Mass shooting in Illinois, U.S.

On May 19, 2022, a mass shooting occurred in Chicago, Illinois, United States, in the city's Near North Side neighborhood, near Michigan Avenue. Two people were killed, and eight others were injured. The perpetrator, Jaylun Sanders, was taken into custody by Chicago police.

== Shooting ==
The shooting occurred at about 10:40 p.m. CDT (UTC−05:00), near a McDonald's establishment on the Near North Side neighborhood of Chicago. The incident occurred a few blocks from the city's Magnificent Mile shopping district. The shooting happened as a result of an altercation outside the McDonald's restaurant. The cause of the altercation is not yet known; however it was described as "personal" by detectives. The shooting was triggered when police officers, who were near the area noticed two groups engaging in a fight. They found 21 spent shell casings at the scene.

After the shooting, the suspect fled and caused a chase between police officials to the Chicago station of the city's Red Line. Amid the chase, a woman fell onto the tracks and was electrocuted at the State Street subway. Passengers from this station were evacuated at around 11:30 p.m., an hour after the shooting.

Several of the victims were hospitalized at Northwestern Memorial Hospital. All wounded victims were reported under serious condition.

The shooting was significant because it happened a week after a shooting in downtown Chicago's Millennium Park where a teen was shot and killed and led the city to enforce a curfew for young people.
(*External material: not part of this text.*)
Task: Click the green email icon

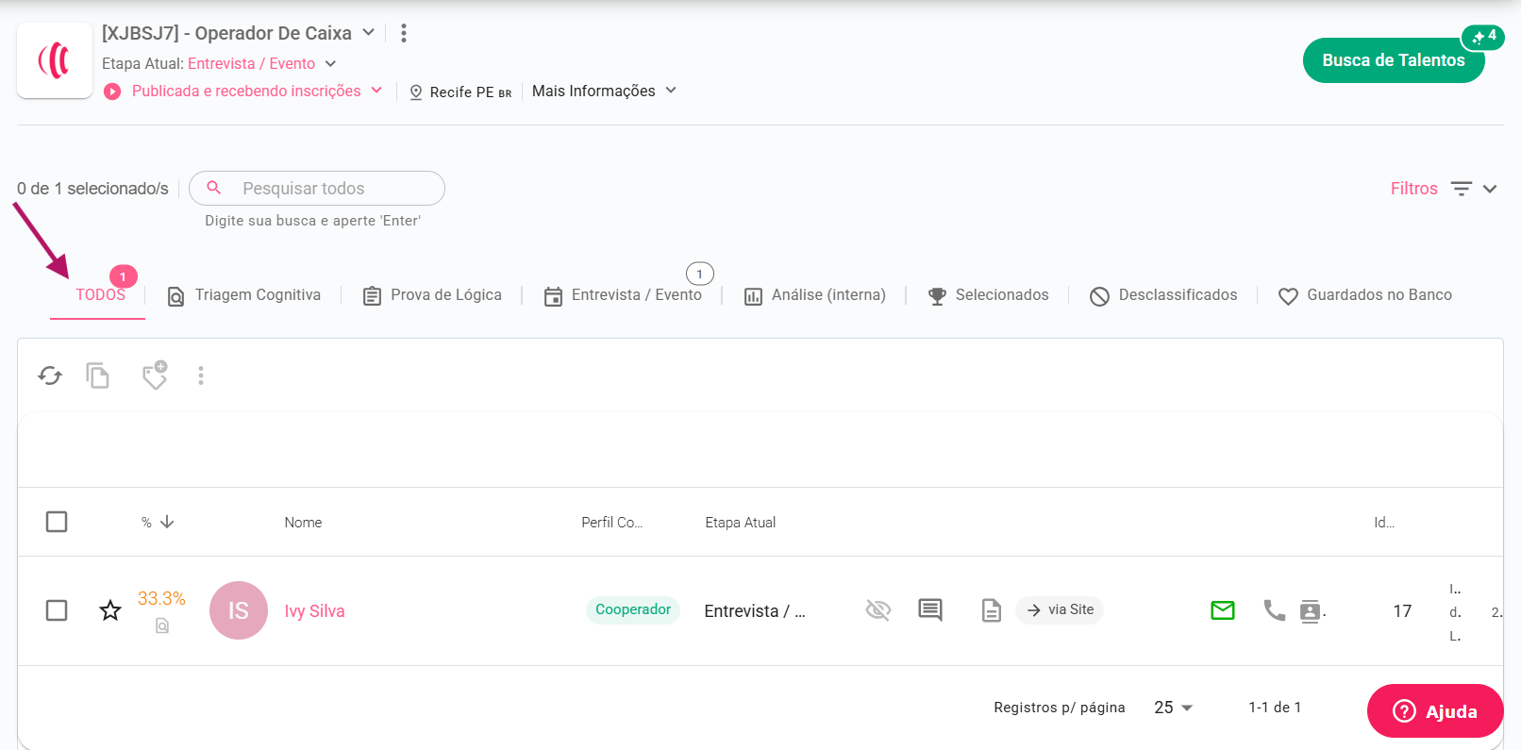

Three days after the shooting, 21-year-old Chicago native Jaylun Sanders was identified as the suspect. The weapon used was a Glock 19 handgun that Sanders had purchased from a relative in Indiana. The Glock was also outfitted with a device which allows fully automatic fire.

== Victims ==
Two people were killed in the shooting, one of the victims being 30-year-old Antonio Wade. Wade was one of the individuals involved in the altercation that led to the shooting. The incident was recorded by several cell phones nearby the crime scene. The second victim was 31-year-old Anthony Allen, who was shot in the back of the head and was hospitalized at John H. Stroger Jr. Hospital of Cook County.

== Aftermath ==
In the aftermath of the shooting, a suspect was arrested by police on May 20, 2022. Another person was arrested for obstructing the officers from making an arrest at the scene. In response to the shooting, Mayor Lori Lightfoot called the shooting "an outrageous act of violence" and announced that the city would increase police presence near the area of the shooting. The Chicago Tribune reported that during the shooting, a fight had happened between a witness and police officials. In June, a juvenile was arrested in connection with the shooting after turning himself in to the police.

Lightfoot and Superintendent of the Chicago Police Department David Brown blamed the shooting on the parents of the suspects.

In November 2024, Jaylun Sanders pleaded guilty to one count of first degree murder after more than 40 additional charges against him were dropped. His guilty plea came a year after a second man, Kameron Abram, was sentenced to seven years for weapons charges. Sanders was then sentenced to 43 years in prison.